I am using reducedMNN with NMF as input to perform batch correction. To better understand what is happening, I have tried going through the fastMNN theory that you have posted on github. However, I am getting confused with regard to a particular thing. At one place, it suggests that a correction vector is identified for a cell in the target batch which is an averaged correction vector from all MNN pairs of that cell with cells in the reference batch. The MNN pairs help identify local variation in subpopulation of the target batch. But then the batch vector, the component of correction vector that is actually removed, is same for all cells. Doesn't that mean that the locality of correction is disregarded and the batch effect is assumed to be same across all cells?

If that is correct that indeed the effect corrected is same across all sub-populations is same, is there a way to modify the approach to correct sub-populations individually?

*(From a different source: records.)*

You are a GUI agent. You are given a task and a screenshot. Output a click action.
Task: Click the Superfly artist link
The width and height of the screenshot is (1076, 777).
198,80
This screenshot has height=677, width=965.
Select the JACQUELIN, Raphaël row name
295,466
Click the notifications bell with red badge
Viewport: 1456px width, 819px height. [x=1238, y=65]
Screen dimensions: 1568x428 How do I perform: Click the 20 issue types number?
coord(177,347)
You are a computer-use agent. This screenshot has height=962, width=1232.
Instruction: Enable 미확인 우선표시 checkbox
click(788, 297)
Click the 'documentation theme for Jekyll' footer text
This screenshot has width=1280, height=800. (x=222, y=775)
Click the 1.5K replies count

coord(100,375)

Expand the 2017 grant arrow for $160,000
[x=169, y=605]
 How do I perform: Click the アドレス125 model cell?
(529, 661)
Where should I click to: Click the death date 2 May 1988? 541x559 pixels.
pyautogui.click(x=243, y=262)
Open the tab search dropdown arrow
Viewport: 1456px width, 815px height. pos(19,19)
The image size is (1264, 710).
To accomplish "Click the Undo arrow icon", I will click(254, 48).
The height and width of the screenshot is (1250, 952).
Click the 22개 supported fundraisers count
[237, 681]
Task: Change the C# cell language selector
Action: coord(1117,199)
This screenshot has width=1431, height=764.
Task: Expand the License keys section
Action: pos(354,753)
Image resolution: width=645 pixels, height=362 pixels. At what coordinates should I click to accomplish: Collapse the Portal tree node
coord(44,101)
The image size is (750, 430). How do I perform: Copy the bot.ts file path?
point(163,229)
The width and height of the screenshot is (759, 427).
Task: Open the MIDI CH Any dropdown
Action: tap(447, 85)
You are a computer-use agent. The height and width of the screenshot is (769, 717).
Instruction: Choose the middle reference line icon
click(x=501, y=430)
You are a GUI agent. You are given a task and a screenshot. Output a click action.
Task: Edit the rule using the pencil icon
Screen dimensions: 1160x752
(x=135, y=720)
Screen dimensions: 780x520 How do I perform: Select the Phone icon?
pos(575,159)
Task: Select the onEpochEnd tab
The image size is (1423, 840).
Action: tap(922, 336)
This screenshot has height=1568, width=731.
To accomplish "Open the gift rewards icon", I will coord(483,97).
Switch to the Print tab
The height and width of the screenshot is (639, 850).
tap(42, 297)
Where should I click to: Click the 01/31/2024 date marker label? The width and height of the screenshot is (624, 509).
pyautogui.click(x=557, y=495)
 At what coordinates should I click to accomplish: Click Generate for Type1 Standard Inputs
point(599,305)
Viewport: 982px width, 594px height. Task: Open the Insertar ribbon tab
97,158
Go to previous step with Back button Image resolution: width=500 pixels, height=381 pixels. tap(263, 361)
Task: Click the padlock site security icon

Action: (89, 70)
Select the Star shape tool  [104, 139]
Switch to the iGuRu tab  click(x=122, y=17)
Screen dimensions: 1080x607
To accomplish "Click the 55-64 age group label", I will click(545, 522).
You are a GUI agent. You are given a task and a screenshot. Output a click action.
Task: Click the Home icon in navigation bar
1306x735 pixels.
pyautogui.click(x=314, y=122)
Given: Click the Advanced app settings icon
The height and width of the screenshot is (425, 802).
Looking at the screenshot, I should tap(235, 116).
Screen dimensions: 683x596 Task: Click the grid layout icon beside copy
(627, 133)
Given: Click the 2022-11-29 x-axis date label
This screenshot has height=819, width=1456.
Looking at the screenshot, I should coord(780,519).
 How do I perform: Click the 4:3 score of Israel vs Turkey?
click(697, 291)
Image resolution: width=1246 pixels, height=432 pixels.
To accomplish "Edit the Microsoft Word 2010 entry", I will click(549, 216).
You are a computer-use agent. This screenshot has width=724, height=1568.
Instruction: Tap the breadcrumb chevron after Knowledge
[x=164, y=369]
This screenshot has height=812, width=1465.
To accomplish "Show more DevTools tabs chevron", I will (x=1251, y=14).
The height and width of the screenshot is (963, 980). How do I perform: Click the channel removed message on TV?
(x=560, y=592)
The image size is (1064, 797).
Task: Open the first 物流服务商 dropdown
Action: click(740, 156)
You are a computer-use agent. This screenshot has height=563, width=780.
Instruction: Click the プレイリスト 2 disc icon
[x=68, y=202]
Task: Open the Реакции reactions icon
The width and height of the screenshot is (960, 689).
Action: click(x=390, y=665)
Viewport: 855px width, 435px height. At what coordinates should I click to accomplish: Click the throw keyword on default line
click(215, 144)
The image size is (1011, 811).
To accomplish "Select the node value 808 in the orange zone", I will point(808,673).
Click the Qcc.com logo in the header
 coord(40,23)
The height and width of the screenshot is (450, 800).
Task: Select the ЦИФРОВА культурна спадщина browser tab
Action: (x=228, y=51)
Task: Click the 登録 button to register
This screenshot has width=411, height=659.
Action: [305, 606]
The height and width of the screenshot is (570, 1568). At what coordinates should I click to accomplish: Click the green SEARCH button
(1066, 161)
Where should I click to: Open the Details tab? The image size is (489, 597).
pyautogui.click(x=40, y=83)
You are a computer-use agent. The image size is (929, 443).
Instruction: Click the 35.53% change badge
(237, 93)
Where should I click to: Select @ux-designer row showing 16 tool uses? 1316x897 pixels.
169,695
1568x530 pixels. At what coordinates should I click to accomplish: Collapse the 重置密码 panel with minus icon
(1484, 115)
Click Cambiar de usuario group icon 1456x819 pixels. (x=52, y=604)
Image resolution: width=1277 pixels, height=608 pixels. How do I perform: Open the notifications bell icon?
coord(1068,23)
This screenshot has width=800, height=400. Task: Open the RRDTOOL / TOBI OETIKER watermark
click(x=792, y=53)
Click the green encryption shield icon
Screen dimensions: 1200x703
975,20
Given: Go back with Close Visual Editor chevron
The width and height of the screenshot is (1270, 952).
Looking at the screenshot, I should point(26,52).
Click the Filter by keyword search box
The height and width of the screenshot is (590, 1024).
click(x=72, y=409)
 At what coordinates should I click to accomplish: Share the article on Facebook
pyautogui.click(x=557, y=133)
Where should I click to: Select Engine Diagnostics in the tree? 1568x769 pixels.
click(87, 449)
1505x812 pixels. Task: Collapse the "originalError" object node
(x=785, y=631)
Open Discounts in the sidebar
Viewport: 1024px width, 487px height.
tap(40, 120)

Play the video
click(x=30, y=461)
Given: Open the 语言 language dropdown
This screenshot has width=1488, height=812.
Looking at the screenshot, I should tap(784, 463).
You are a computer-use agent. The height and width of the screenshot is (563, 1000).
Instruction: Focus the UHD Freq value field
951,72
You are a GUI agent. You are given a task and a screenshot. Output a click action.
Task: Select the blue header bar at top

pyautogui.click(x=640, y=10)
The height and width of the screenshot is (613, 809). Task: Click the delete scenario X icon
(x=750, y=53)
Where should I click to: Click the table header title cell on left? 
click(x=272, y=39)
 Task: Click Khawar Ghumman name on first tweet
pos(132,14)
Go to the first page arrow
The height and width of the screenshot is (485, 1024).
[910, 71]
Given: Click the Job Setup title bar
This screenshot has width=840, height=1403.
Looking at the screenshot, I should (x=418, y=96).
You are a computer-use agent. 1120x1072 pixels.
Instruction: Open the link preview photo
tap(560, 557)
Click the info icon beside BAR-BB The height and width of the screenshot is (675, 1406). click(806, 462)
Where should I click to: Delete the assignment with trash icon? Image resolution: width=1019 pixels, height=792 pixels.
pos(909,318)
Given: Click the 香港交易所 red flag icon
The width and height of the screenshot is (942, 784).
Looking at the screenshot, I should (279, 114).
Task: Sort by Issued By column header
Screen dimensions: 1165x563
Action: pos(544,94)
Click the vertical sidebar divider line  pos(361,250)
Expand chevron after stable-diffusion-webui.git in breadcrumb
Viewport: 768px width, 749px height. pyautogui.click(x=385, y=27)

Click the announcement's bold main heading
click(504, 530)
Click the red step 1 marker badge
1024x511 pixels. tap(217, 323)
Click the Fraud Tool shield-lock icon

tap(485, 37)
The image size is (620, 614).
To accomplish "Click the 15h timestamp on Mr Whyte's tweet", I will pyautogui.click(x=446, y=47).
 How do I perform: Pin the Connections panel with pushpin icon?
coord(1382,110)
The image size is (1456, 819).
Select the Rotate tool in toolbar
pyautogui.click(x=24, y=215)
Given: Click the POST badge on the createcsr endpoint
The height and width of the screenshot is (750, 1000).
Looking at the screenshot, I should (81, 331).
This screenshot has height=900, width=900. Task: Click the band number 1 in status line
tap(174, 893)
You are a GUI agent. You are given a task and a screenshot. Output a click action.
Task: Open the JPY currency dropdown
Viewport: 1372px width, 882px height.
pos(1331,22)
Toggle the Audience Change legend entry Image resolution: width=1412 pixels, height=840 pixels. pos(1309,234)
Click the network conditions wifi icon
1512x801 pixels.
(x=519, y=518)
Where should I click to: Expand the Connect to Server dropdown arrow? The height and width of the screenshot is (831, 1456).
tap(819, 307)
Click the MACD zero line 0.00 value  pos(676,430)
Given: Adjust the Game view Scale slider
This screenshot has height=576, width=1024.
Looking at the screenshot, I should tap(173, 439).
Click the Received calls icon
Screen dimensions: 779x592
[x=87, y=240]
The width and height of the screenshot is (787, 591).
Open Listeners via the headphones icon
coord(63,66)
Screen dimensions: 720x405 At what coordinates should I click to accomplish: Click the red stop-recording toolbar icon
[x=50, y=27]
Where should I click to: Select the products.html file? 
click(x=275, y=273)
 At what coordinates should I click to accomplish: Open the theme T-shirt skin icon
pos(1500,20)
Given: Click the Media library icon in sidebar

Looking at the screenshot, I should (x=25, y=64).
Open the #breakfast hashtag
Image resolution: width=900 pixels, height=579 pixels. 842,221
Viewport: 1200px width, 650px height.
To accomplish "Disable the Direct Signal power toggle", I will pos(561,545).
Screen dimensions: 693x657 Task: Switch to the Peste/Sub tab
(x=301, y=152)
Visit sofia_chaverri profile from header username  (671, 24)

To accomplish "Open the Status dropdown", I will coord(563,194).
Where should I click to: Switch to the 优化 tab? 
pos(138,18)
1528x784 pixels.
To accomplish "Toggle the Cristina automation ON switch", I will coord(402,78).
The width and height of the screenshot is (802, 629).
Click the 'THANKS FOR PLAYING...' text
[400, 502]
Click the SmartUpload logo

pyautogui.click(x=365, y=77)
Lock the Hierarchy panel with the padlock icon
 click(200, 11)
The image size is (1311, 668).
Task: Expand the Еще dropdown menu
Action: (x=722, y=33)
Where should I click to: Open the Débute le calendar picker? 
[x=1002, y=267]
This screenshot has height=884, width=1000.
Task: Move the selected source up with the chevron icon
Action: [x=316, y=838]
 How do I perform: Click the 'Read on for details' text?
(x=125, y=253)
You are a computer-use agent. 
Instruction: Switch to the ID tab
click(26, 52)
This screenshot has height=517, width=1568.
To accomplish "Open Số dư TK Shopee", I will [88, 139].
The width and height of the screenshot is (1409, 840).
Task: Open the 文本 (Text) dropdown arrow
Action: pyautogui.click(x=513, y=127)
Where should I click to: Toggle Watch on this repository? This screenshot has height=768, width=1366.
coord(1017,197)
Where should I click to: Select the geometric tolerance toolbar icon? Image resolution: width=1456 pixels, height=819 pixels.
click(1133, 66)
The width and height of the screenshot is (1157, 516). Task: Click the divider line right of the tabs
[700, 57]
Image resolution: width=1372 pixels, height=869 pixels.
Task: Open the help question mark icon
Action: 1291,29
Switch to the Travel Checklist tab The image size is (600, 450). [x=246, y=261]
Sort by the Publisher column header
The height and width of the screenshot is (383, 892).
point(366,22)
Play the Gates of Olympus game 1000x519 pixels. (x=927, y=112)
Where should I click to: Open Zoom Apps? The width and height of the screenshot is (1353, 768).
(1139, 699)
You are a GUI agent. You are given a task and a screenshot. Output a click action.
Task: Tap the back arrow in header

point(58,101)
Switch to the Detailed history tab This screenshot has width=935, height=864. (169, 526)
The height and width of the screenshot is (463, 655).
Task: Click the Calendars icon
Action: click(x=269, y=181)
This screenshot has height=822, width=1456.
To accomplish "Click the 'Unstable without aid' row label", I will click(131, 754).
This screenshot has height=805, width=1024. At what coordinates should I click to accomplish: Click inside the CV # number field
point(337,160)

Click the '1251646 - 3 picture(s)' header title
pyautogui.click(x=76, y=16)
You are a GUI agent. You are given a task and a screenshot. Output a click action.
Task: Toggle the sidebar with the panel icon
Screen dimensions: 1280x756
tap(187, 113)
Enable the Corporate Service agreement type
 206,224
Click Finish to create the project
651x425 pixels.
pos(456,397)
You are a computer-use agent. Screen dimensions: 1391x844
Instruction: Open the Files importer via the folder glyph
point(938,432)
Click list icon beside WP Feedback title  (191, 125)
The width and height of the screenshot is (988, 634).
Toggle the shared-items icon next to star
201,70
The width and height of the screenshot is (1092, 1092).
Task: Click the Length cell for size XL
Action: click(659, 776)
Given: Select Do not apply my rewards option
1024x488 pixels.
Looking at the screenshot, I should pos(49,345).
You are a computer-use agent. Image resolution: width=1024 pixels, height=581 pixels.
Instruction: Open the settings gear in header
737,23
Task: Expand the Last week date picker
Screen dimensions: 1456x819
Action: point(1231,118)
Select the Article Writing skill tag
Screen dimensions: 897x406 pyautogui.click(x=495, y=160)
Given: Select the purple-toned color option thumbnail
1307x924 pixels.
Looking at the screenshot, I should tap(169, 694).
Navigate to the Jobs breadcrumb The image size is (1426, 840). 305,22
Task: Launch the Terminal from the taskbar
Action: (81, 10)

I tried breaking the target batch into new batches based on clusters obtained in the target batch and then running reducedMNN using them as independent batches of sample, but I am getting an overlap of the target batch (clusters), rather than different batches (clusters) integrating with separate populations in the reference. I am assuming this is happening because the subpopulation in target batch are some similarity between them and thats why they are identified as incorrect MNN pairs in my approach leading to inccorrect correction and merging of what are distinct clusters.

I am trying this idea that cluster of population have similar batch effect than overall sample and this way it would not over-correct the entire cell population. Especially when the batch effect is both technical (platform/different experiment) and biological (sex/species).

Thanks for your response!

fastmnn batchelor BatchEffect • 1.4k views

ADD COMMENT • link 3.6 years ago p.joshi ▴ 40

score 2 · Accepted Answer · 2021-09-30

But then the batch vector, the component of correction vector that is actually removed, is same for all cells. Doesn't that mean that the locality of correction is disregarded and the batch effect is assumed to be same across all cells?

The average batch effect vector is only used for the orthogonalization, a.k.a., removing all variance along the batch vector. After that's done, the actual correction itself is done using cell-specific vectors. (Well, averaged over neighboring cells, but it should be more or less local to a subpopulation.)

In theory, it should be possible to perform orthogonalization on a per-population basis, which would give even better corrections. But I haven't had time to test it out.

I tried breaking the target batch into new batches based on clusters obtained in the target batch and then running reducedMNN using them as independent batches of sample, but I am getting an overlap of the target batch (clusters), rather than different batches (clusters) integrating with separate populations in the reference.

Don't really understand what you mean here, but the MNN approach assumes that - at the very least - there is at least one common subpopulation across batches. So if you subset your various batches and pair the wrong subsets together, the algorithm will attempt to merge them (as will any correction algorithm, really) and that won't make a lot of sense.

I am trying this idea that cluster of population have similar batch effect than overall sample and this way it would not over-correct the entire cell population.

Again, I don't really understand what you mean.